Lamphropholis isla, also known as the Scawfell Island sunskink, is a species of skink belonging to the subfamily Eugongylinae. It is endemic to the rainforest areas of Scawfell Island off the coast of Queensland, Australia.

It is a robust species with the head and body being continuous with almost narrowing of the neck. The snout is rounded and its nasals are widely separated. Their bodies are mostly a uniform light brown color with the occasional darker flecks. A pale faint and narrow strip can be seen starting from the ear and extending to the midbody. Males tend to have a copper color on the dorsal surface of their heads.
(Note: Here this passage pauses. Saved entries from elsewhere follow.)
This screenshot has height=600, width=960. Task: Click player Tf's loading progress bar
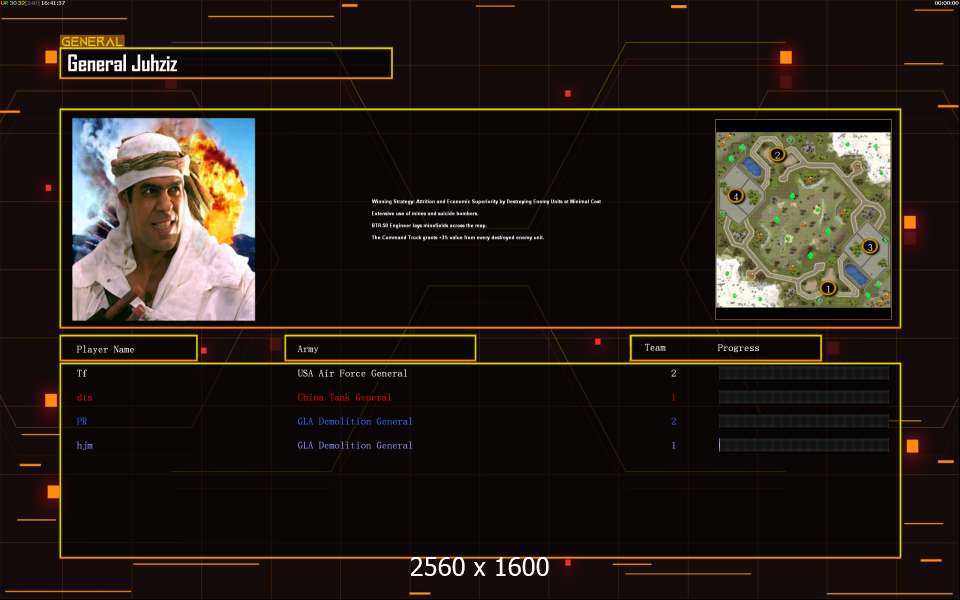coord(803,373)
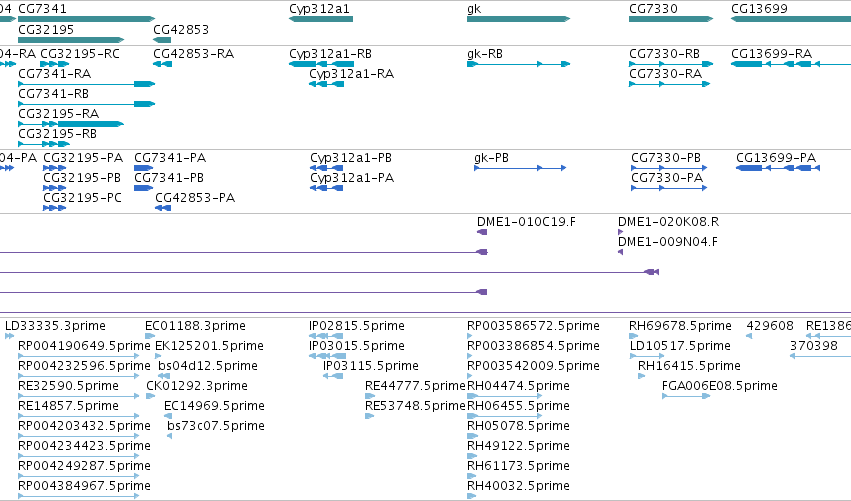Select the CG13699-RA transcript glyph
This screenshot has width=851, height=501.
791,64
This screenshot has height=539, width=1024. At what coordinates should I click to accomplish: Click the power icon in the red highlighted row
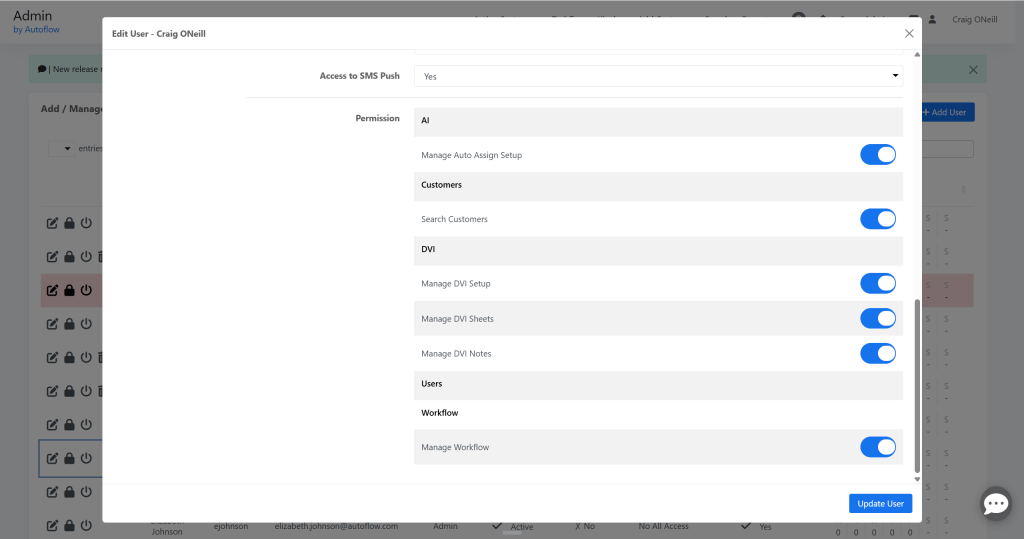(x=86, y=290)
They also have prominent lateral orange markings.

== Discovery ==
This species was discovered by Professor Conrad Hoskin during a reptile survey of Scawfell Island that occurred from the 16–19 of November in 2021. In the year 1994, two specimens were collected and assigned to the species Lampropholis delicata.

== Taxonomy ==
Lampropholis isla is possibly a sister species to Lampropholis couperi which together possibly form a group with Lampropholis adonis. However the genetic evidence to support this is weak.